The complete age of the discussed rock series, firstly reported from SHRIMP Zircon analyses, were reported in:
Altermann, W. & Nelson, D.R. 1998: Sedimentation rates, basin analysis, and regional correlations of three Neoarchean and Paleoproterozoic sub-basins of the Kaapvaal Craton as inferred from precise U-Pb zircon ages from volcaniclastic sediments. Sedimentary Geology 120, 225-256.
And the first full stratigraphic description of these rocks from an over 3000 m deep borehole, in:
Altermann, W. & Siegfried, H.P. 1997: Sedimentology and facies development of an Archean shelf - carbonate platform transition in the Kaapvaal Craton, as deduced from a deep borehole at Kathu, South Africa. J. African Earth Sci., 24/3, 391-410.

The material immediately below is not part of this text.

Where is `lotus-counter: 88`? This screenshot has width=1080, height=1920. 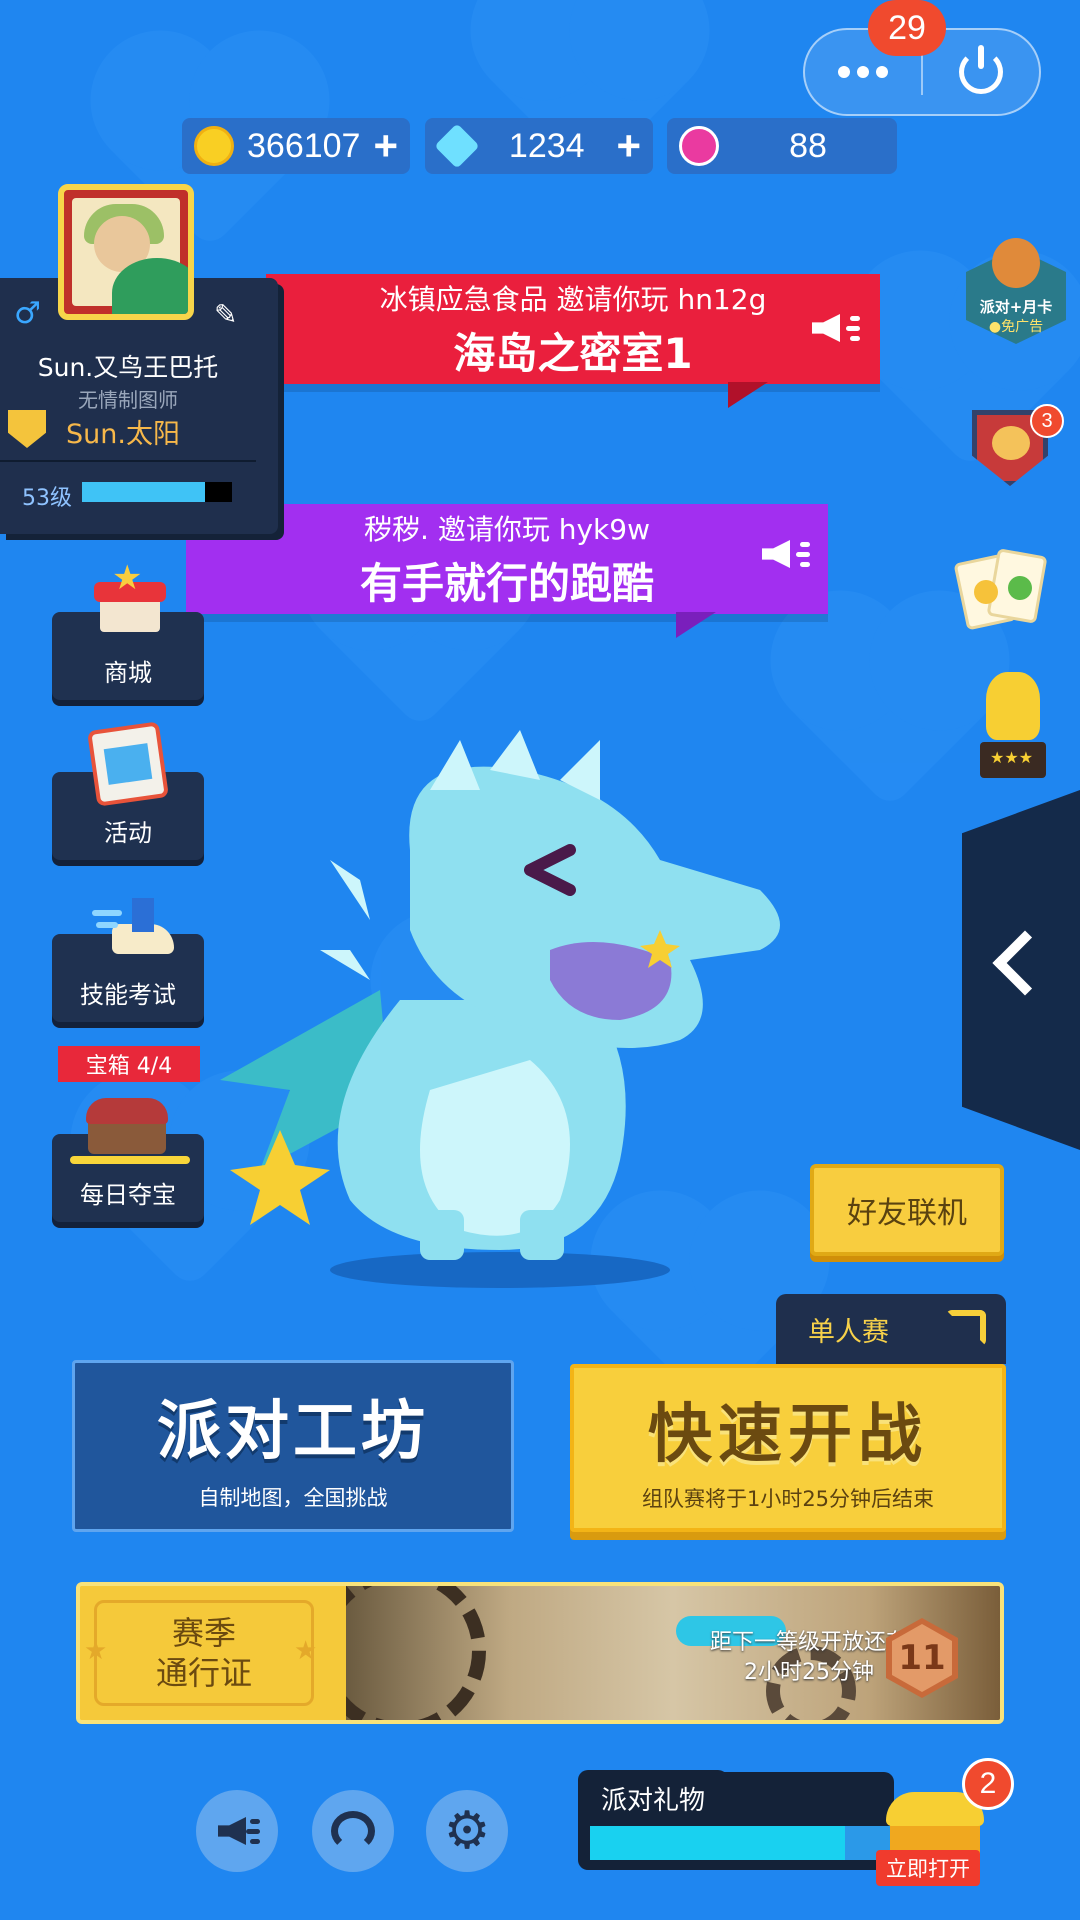
lotus-counter: 88 is located at coordinates (782, 146).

Thank you, Wlady, for your thoughtful comment. We have described sedimentary structures that have been caused by possible cyanobacteria in sandy tidal flats of the 2.9 Ga Pongola Supergroup, South Africa. The microbial structures in sandstones differ significantly from stromatolites and cannot be mimicked by abiotic processes. Interestingly, the structures in the Pongola SG point to the existence of an already highly diverse (cyano?-)bacterial population by 2.9 Ga. If so, the rise of cyanobacteria must have taken place already much earlier than in general assumed. Of course we do not know, if those microbiota have been oxygenic or anoxigenic photoautotroph.However, the geometries of the structures as well as their paleogeographic distribution correspond exactly to that of the structures caused by microbial mats made by benthic cyanobacteria in the same tidal facies settings. The paper is Noffke, N., Beukes, N., Bower, D., Hazen, R.M., and Swift, D.J.P., 2008, An actualistic perspective into Archean worlds - (cyano)bacterially induced sedimentary structures in the siliciclastic Nhlazatse Section, 2.9 Ga Pongola Supergroup, South Africa. Geobiology, 6, 5-20.